§ **WORK ORDER**: In the records below, find each line with the word "agent" and copy it.

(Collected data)
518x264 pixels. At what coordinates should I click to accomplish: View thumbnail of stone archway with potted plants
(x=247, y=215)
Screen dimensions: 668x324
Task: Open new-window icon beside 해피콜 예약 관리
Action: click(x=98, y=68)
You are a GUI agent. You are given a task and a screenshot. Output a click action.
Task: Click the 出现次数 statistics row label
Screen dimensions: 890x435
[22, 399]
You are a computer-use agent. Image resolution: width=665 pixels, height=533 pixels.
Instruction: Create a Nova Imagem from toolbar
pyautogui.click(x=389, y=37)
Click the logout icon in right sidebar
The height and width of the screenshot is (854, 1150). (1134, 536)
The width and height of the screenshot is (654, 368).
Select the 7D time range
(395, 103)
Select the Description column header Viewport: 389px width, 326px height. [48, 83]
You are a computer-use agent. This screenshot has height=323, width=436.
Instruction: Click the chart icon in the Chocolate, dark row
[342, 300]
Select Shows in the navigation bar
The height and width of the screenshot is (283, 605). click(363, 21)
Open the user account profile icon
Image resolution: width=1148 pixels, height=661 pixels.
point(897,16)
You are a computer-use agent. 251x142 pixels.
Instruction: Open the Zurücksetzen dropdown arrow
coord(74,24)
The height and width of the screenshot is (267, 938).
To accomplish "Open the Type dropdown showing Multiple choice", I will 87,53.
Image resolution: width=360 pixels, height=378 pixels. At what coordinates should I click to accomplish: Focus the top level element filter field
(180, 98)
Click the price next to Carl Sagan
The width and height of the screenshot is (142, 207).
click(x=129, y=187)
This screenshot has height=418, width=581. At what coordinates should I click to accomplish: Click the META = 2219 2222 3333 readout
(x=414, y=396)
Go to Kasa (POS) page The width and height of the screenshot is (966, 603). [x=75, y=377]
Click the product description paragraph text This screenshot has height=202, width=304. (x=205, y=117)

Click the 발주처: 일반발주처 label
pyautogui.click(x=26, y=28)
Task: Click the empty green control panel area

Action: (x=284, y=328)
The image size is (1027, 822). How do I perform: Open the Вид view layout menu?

§ **WRITTEN ANSWER**:
You are a GUI agent. You are given a task and a screenshot. Output a click action.
You are a computer-use agent. Image resolution: width=665 pixels, height=533 pixels.
You are a computer-use agent. This screenshot has height=323, width=436.
You are a computer-use agent. 251x142 pixels.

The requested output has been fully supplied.